Brokered Private Placement

NVG has engaged Echelon Wealth Partners Inc. (the “Lead Agent“), on behalf of a syndicate of agents including Canaccord Genuity Corp., Stifel GMP, and Haywood Securities (the “Agents“), to act as agents on a “commercially reasonable efforts” basis in connection with a private placement offering of up to 8,000,000 subscription receipts (the “Subscription Receipts“) at a price of CAD$1.00 per Subscription Receipt (the “Issue Price“) for aggregate gross proceeds of up to CAD$8,000,000 (the “Offering“), which amount is an increase from the CAD$5,000,000 originally announced on February 18, 2021. The Offering will be completed through a newly-created affiliate of NVG (“NVG FinCo“) formed for the purposes of participating in the Offering and the Transaction.

The Agents have been granted an option (the “Agents’ Option“) to offer for sale up to 2,000,000 additional Subscription Receipts, on the same terms and conditions. The Agents’ Option will be exercisable, in whole or in part, at any time up to 48 hours prior to the closing of the Offering.

Each Subscription Receipt will be sold at the Issue Price and will be automatically exchanged, for no additional consideration, into one common share in the capital of NVG FinCo (a “Common Share“), on the satisfaction of the Escrow Release Conditions (as defined below).

The Offering is being completed in conjunction with the Transaction, pursuant to which G2G (the “Resulting Issuer“) will acquire, directly and indirectly, all of the shares of NVG in exchange for post-consolidation subordinate voting shares or another class of shares of G2G (the “Resulting Issuer Shares“). In connection with completion of the Transaction, all of the NVG FinCo common shares issued upon the conversion of the Subscription Receipts will automatically be exchanged for Resulting Issuer Shares on a one for one basis. At completion of the Transaction, a finder’s fee will be payable to an arm’s length finder, as will be further disclosed in a subsequent press release.

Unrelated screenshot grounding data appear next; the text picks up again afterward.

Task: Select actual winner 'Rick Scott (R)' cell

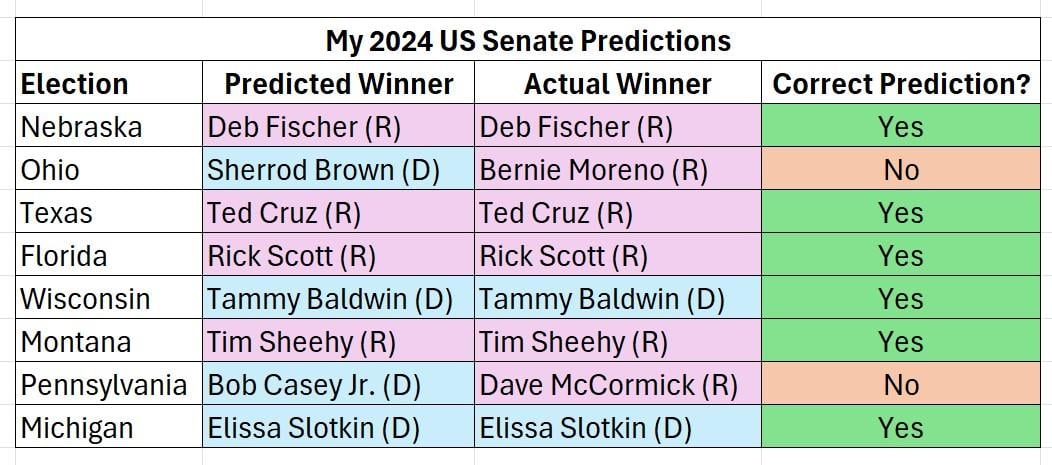Action: pos(617,254)
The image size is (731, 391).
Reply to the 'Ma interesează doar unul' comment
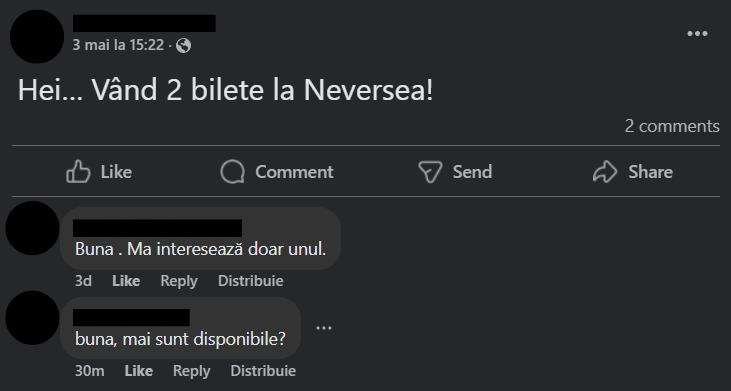pyautogui.click(x=179, y=281)
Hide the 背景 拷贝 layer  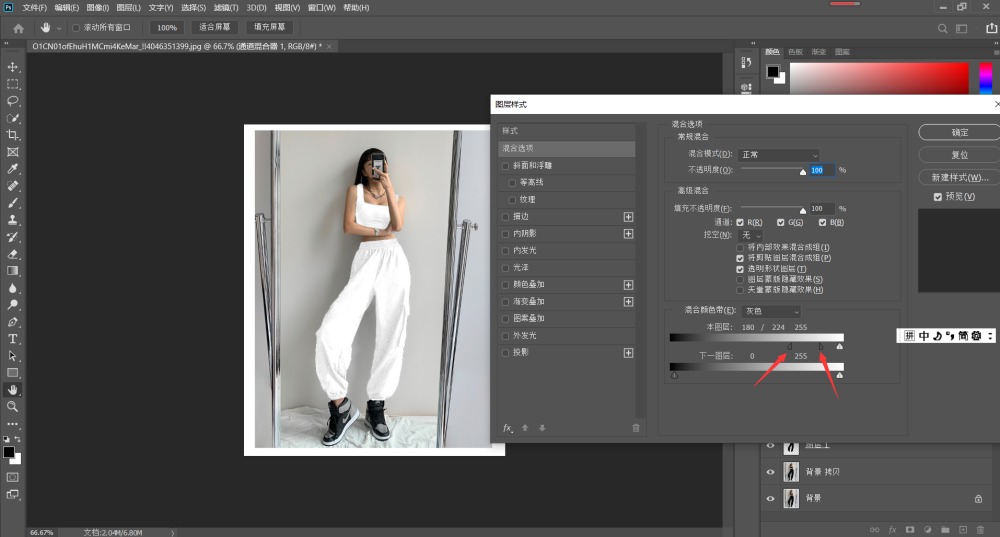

Subscription funds received in connection with the Offering, less certain fees and expenses, will be held in escrow pending satisfaction of certain release conditions (the “Escrow Release Conditions“), such as the satisfaction or waiver of all conditions precedent to the completion of the Transaction and the receipt of all required shareholder and regulatory approvals related to the Transaction (including, without limitation, conditional approval of the TSX Venture Exchange (the “Exchange“) of the Transaction and the listing of the Resulting Issuer Shares). In the event that the Escrow Release Conditions are not satisfied on or prior to the date that is 120 days after the closing of the Offering, the escrowed subscription funds will be returned to subscribers in accordance with the terms of the subscription receipt agreement governing the Subscription Receipts.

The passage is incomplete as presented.